Now that Cadillac has been designated a core brand for the new General Motors, expect to see a rush of new vehicles bearing the traditional wreath-and-crest.
Eventually, Cadillac wants to have a line of cars that matches Mercedes-Benz, BMW, and Audi, with models that come in small, medium, and large sizes. That would give Cadillac a range that faces off against Mercedes’ C-, E-, and S-class, or BMW’s 3-, 5-,and 7-series.
For now, Cadillac only has the CTS in the center of its lineup. The larger Cadillac STS has been an underperformer; ditto for the smaller Saab-based Cadillac sold in Europe.

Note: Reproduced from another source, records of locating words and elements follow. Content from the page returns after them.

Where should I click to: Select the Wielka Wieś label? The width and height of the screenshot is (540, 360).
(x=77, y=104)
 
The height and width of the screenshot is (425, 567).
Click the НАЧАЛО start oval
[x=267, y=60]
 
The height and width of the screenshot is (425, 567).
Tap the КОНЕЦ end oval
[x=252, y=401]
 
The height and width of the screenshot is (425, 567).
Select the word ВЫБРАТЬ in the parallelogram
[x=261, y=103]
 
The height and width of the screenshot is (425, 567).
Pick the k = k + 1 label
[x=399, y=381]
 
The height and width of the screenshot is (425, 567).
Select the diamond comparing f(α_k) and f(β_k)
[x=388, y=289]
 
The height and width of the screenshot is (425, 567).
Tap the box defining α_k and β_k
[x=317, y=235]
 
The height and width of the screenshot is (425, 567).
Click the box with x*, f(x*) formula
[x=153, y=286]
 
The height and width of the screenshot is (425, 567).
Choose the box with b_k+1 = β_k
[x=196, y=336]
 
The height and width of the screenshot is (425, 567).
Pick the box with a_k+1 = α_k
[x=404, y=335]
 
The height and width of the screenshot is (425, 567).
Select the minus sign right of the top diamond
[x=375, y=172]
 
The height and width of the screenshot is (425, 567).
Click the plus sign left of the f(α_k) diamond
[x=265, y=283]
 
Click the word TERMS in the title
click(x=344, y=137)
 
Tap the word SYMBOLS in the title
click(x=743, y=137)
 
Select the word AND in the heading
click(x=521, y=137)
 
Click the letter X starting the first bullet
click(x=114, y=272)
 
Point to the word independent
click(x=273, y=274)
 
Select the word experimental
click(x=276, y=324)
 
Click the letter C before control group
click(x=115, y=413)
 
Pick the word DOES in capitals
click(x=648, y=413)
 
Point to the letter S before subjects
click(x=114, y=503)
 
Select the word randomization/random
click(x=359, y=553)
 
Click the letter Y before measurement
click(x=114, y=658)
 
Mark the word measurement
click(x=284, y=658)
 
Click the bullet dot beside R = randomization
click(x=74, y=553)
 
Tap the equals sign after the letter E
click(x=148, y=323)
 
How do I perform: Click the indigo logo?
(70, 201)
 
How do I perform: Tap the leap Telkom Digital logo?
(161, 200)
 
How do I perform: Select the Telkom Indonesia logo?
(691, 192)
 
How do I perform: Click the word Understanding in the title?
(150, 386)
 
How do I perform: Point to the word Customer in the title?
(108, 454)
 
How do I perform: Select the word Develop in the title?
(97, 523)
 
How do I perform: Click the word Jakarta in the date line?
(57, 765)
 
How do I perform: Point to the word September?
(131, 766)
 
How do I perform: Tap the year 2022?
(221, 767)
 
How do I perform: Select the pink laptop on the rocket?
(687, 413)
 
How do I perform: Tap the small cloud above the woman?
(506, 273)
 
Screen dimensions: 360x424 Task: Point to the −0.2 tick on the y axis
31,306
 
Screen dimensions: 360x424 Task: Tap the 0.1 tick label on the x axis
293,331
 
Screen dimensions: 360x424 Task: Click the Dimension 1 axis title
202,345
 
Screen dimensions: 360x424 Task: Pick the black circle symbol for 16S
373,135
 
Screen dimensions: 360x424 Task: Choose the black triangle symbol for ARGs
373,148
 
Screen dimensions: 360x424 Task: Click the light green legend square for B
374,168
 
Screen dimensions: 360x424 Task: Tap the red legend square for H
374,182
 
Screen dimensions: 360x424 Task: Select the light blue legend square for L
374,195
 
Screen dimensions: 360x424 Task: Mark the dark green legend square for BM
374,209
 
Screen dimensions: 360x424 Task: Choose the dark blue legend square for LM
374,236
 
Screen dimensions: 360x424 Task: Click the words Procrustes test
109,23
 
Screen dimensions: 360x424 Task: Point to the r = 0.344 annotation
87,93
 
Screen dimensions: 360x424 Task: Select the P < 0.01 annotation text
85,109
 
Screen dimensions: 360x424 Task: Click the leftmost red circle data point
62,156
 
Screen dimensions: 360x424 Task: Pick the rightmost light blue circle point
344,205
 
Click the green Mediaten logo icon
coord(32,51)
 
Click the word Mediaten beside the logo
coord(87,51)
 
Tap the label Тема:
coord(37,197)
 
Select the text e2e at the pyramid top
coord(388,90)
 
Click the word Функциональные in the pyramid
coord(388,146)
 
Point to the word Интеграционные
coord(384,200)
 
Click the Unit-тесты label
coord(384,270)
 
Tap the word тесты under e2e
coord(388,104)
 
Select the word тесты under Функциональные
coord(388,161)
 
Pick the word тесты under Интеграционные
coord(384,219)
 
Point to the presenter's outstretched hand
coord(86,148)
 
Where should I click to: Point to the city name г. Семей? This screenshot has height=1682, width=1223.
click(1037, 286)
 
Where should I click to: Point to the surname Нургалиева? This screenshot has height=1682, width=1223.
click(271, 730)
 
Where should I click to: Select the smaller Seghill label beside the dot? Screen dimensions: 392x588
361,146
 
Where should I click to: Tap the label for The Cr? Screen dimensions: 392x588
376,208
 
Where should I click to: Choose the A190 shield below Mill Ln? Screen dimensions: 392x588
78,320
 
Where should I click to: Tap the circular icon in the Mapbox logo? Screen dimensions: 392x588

But Cadillac isn’t waiting for the new cars to arrive. A pair of more utilitarian Cadillacs, both new to the brand, will show up at dealers this summer.
The old SRX nameplate has been grafted onto a new vehicle, a mid-size crossover SUV that shares its platform with an upcoming Saab. The sticker on my test vehicle was $37,735.
But there is no mistaking the identification of the brand, given the thick layering of Cadillac styling cues — chrome and chrome-finished trim inside and out, flashy fender vents, and so on.
In fact, the Cadillac stylists may have overdone it. The SRX wears as much bling as an extended-length Escalade but has far less space in which to display it.
The base 260-horsepower 3.0 V-6, which the SRX shares with the Chevy Equinox, doesn’t do much to give the vehicle a distinctive personality either, providing only adequate power and atmospherics — and adequate fuel economy: 18 mpg city/25 mpg highway.
By comparison, the Sport Wagon seems perfectly comfortable in its Cadillac finery. For my money, this is the sharpest looking CTS variant. The sharp angles of the roof rack and the rear window complement the jutting front grill.
This is also a Cadillac that can get out of its own way. The standard engine is a 3.6 liter, 304-hp, V-6 that provides plenty of oomph.
Surprisingly, the close fit of the Sport Wagon body sacrifices little in the way of cargo room to the SRX. It has 25 cubic feet of space behind the rear seat and 121 cubic feet overall, vs. 29 cu. ft. and 129 cu. ft. overall for the crossover.
I did miss a start-stop button on the CTS; because the platform is older, it still has the ignition switch mounted on the steering column.
Pricing is unavailable at this time, But the CTS Sport Wagon is my favorite of the Cadillac carryalls — and my favorite Cadillac overall — in almost every way.